- TASK BRIEF: Rename "Image resolution" to "Screen resolution" wherever it occurs in the lines below, and reproduce the lines with no other changes.

Interface element records:
----

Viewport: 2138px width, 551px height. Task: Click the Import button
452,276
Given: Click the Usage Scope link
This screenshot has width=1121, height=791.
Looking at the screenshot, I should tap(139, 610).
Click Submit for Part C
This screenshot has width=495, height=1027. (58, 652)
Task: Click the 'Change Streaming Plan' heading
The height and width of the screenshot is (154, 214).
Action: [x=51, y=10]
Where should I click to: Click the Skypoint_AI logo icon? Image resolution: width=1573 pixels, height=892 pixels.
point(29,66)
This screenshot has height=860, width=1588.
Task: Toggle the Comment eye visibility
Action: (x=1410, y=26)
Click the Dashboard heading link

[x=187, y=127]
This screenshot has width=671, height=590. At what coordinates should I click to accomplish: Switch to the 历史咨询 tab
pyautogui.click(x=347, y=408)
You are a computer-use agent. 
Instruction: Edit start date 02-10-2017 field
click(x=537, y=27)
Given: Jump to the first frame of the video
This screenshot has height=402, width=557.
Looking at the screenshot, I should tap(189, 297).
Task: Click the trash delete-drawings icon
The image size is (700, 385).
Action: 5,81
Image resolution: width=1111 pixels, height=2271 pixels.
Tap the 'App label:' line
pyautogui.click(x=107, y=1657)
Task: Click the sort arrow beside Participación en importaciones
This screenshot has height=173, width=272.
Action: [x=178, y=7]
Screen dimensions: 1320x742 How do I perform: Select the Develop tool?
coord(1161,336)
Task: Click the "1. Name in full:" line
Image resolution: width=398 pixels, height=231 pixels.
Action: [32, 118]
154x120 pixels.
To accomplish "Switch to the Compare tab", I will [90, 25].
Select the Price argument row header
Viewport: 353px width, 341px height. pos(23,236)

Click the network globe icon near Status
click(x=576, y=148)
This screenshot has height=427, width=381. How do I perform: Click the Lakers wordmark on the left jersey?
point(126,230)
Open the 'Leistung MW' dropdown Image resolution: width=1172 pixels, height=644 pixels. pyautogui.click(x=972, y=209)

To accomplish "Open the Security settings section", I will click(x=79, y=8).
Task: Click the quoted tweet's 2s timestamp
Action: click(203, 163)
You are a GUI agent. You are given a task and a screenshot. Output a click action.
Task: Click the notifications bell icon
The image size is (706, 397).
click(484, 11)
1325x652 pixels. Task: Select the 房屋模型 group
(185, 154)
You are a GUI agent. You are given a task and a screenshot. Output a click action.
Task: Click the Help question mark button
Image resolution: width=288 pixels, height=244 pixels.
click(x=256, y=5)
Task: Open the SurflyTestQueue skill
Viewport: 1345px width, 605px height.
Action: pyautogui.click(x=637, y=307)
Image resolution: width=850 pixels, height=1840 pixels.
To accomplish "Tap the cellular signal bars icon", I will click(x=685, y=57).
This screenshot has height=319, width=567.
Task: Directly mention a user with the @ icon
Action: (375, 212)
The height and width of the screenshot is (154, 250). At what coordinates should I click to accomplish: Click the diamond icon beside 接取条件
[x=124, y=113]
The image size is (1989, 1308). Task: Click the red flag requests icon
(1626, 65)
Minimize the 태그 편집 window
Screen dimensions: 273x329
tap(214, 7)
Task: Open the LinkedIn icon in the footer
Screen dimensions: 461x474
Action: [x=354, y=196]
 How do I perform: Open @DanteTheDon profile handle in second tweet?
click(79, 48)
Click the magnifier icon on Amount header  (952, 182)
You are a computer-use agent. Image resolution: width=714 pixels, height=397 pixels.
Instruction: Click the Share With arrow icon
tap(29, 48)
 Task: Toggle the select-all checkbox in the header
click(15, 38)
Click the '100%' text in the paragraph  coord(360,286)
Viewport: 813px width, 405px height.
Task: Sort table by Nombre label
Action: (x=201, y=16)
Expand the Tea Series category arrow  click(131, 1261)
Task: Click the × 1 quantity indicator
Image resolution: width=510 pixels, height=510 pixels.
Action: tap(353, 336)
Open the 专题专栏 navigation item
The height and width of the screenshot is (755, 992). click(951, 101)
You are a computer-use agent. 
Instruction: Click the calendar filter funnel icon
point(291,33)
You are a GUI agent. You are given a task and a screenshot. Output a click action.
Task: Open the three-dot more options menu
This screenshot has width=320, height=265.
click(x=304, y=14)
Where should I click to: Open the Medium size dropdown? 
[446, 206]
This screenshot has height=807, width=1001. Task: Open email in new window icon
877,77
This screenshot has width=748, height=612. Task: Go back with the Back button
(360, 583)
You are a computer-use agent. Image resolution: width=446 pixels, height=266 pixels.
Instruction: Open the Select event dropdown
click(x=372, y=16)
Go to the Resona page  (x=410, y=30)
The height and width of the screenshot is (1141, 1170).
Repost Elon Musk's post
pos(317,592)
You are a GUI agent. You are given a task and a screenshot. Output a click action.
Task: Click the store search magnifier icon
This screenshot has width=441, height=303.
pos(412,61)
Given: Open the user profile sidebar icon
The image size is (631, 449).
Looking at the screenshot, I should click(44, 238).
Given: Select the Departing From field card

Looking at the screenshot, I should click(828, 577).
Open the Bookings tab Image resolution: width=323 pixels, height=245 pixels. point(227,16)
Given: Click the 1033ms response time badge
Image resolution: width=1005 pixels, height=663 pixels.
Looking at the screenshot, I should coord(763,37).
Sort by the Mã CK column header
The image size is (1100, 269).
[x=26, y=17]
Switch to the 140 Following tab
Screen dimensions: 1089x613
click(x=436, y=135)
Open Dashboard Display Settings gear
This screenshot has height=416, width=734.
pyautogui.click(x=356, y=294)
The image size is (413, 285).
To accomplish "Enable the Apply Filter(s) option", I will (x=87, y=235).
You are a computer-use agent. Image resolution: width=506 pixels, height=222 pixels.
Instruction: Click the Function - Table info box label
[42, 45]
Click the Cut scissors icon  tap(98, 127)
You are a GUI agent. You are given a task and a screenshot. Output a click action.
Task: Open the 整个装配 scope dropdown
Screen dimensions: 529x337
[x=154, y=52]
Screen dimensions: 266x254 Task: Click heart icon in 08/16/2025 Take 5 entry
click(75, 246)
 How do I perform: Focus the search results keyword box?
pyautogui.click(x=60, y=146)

----

- REPLY TO THE EXERCISE:
Viewport: 2138px width, 551px height. Task: Click the Import button
452,276
Given: Click the Usage Scope link
This screenshot has width=1121, height=791.
Looking at the screenshot, I should tap(139, 610).
Click Submit for Part C
This screenshot has width=495, height=1027. (58, 652)
Task: Click the 'Change Streaming Plan' heading
The height and width of the screenshot is (154, 214).
Action: [x=51, y=10]
Where should I click to: Click the Skypoint_AI logo icon? Screen resolution: width=1573 pixels, height=892 pixels.
point(29,66)
This screenshot has height=860, width=1588.
Task: Toggle the Comment eye visibility
Action: (x=1410, y=26)
Click the Dashboard heading link

[x=187, y=127]
This screenshot has width=671, height=590. At what coordinates should I click to accomplish: Switch to the 历史咨询 tab
pyautogui.click(x=347, y=408)
You are a computer-use agent. 
Instruction: Edit start date 02-10-2017 field
click(x=537, y=27)
Given: Jump to the first frame of the video
This screenshot has height=402, width=557.
Looking at the screenshot, I should tap(189, 297).
Task: Click the trash delete-drawings icon
The image size is (700, 385).
Action: 5,81
Screen resolution: width=1111 pixels, height=2271 pixels.
Tap the 'App label:' line
pyautogui.click(x=107, y=1657)
Task: Click the sort arrow beside Participación en importaciones
This screenshot has height=173, width=272.
Action: [x=178, y=7]
Screen dimensions: 1320x742 How do I perform: Select the Develop tool?
coord(1161,336)
Task: Click the "1. Name in full:" line
Screen resolution: width=398 pixels, height=231 pixels.
Action: [32, 118]
154x120 pixels.
To accomplish "Switch to the Compare tab", I will [90, 25].
Select the Price argument row header
Viewport: 353px width, 341px height. pos(23,236)

Click the network globe icon near Status
click(x=576, y=148)
This screenshot has height=427, width=381. How do I perform: Click the Lakers wordmark on the left jersey?
point(126,230)
Open the 'Leistung MW' dropdown Screen resolution: width=1172 pixels, height=644 pixels. pyautogui.click(x=972, y=209)

To accomplish "Open the Security settings section", I will click(x=79, y=8).
Task: Click the quoted tweet's 2s timestamp
Action: click(203, 163)
You are a GUI agent. You are given a task and a screenshot. Output a click action.
Task: Click the notifications bell icon
The image size is (706, 397).
click(484, 11)
1325x652 pixels. Task: Select the 房屋模型 group
(185, 154)
You are a GUI agent. You are given a task and a screenshot. Output a click action.
Task: Click the Help question mark button
Screen resolution: width=288 pixels, height=244 pixels.
click(x=256, y=5)
Task: Open the SurflyTestQueue skill
Viewport: 1345px width, 605px height.
Action: pyautogui.click(x=637, y=307)
Screen resolution: width=850 pixels, height=1840 pixels.
To accomplish "Tap the cellular signal bars icon", I will click(x=685, y=57).
This screenshot has height=319, width=567.
Task: Directly mention a user with the @ icon
Action: (375, 212)
The height and width of the screenshot is (154, 250). At what coordinates should I click to accomplish: Click the diamond icon beside 接取条件
[x=124, y=113]
The image size is (1989, 1308). Task: Click the red flag requests icon
(1626, 65)
Minimize the 태그 편집 window
Screen dimensions: 273x329
tap(214, 7)
Task: Open the LinkedIn icon in the footer
Screen dimensions: 461x474
Action: [x=354, y=196]
 How do I perform: Open @DanteTheDon profile handle in second tweet?
click(79, 48)
Click the magnifier icon on Amount header  (952, 182)
You are a computer-use agent. Screen resolution: width=714 pixels, height=397 pixels.
Instruction: Click the Share With arrow icon
tap(29, 48)
 Task: Toggle the select-all checkbox in the header
click(15, 38)
Click the '100%' text in the paragraph  coord(360,286)
Viewport: 813px width, 405px height.
Task: Sort table by Nombre label
Action: (x=201, y=16)
Expand the Tea Series category arrow  click(131, 1261)
Task: Click the × 1 quantity indicator
Screen resolution: width=510 pixels, height=510 pixels.
Action: tap(353, 336)
Open the 专题专栏 navigation item
The height and width of the screenshot is (755, 992). click(951, 101)
You are a computer-use agent. 
Instruction: Click the calendar filter funnel icon
point(291,33)
You are a GUI agent. You are given a task and a screenshot. Output a click action.
Task: Open the three-dot more options menu
This screenshot has width=320, height=265.
click(x=304, y=14)
Where should I click to: Open the Medium size dropdown? 
[446, 206]
This screenshot has height=807, width=1001. Task: Open email in new window icon
877,77
This screenshot has width=748, height=612. Task: Go back with the Back button
(360, 583)
You are a computer-use agent. Screen resolution: width=446 pixels, height=266 pixels.
Instruction: Open the Select event dropdown
click(x=372, y=16)
Go to the Resona page  (x=410, y=30)
The height and width of the screenshot is (1141, 1170).
Repost Elon Musk's post
pos(317,592)
You are a GUI agent. You are given a task and a screenshot. Output a click action.
Task: Click the store search magnifier icon
This screenshot has width=441, height=303.
pos(412,61)
Given: Open the user profile sidebar icon
The image size is (631, 449).
Looking at the screenshot, I should click(44, 238).
Given: Select the Departing From field card

Looking at the screenshot, I should click(828, 577).
Open the Bookings tab Screen resolution: width=323 pixels, height=245 pixels. point(227,16)
Given: Click the 1033ms response time badge
Screen resolution: width=1005 pixels, height=663 pixels.
Looking at the screenshot, I should coord(763,37).
Sort by the Mã CK column header
The image size is (1100, 269).
[x=26, y=17]
Switch to the 140 Following tab
Screen dimensions: 1089x613
click(x=436, y=135)
Open Dashboard Display Settings gear
This screenshot has height=416, width=734.
pyautogui.click(x=356, y=294)
The image size is (413, 285).
To accomplish "Enable the Apply Filter(s) option", I will (x=87, y=235).
You are a computer-use agent. Screen resolution: width=506 pixels, height=222 pixels.
Instruction: Click the Function - Table info box label
[42, 45]
Click the Cut scissors icon  tap(98, 127)
You are a GUI agent. You are given a task and a screenshot. Output a click action.
Task: Open the 整个装配 scope dropdown
Screen dimensions: 529x337
[x=154, y=52]
Screen dimensions: 266x254 Task: Click heart icon in 08/16/2025 Take 5 entry
click(75, 246)
 How do I perform: Focus the search results keyword box?
pyautogui.click(x=60, y=146)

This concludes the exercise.